The older high school text books on Ancient Greek noted that “each man carries two bag, one in front and one in behind”. This also the case with our politicians, who place their good deeds in the front sack and hide their sins in the second sack.

The political leaderships in our country, at least most of them, have many sins. The passion that overcomes them when they claim power does not allow them to judge people and situations with open eyes and clear minds. That is how we all condemn populism, just like oppressive regimes were denounced in the past. Another example of this is the opposition to the bailout from the majority of the people with vague and incomprehensible slogans…

The major and necessary change in politics would be for the political leaders to no just find faults with those who came before, but to also praise them.

The diatribes against the bailouts could have been glorious hymns, had our orators explained that poor Greece managed to change radically in the past few decades with foreign funds.

The “Eleftherios Venizelos” airport has served more than 50 million passengers this year.

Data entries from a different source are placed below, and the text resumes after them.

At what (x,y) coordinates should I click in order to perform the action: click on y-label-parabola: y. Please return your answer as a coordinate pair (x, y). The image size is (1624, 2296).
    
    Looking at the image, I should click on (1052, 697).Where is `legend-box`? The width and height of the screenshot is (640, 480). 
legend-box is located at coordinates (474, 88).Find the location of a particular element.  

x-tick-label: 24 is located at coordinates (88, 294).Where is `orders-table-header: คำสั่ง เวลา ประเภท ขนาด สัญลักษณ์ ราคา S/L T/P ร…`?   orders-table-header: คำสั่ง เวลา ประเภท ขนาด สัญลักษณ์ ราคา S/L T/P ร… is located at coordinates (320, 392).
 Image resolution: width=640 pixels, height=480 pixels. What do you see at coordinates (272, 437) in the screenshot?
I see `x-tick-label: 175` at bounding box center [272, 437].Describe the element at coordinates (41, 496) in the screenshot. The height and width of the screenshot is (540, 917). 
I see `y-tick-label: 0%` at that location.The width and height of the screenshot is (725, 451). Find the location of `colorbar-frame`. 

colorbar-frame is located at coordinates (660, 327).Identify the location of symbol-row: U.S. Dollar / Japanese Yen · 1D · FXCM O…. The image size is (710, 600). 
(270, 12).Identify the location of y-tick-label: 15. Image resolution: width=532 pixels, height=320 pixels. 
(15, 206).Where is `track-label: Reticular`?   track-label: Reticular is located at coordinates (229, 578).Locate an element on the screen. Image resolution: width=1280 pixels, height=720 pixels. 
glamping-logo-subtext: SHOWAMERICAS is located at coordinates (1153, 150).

The Egnatia Odos motor way changed living conditions in the north of Greece. The Rio-Antirio bridge upgraded western Greece. The new roads turned Kalamata into a suburb of Athens: it used to take five and half hours to drive there, but now it only takes two. The Acropolis Museum turned Athens into a new tourist destination. Telecommunications changed our life etc etc…

None of this would have happened without the funding. If these works were excessive and constructed over budget, that is something for the “bosses” to examine and not the usual cunning contractors.

To cite Shakespeare, they wouldn’t be wolves, if the others didn’t act like sheep.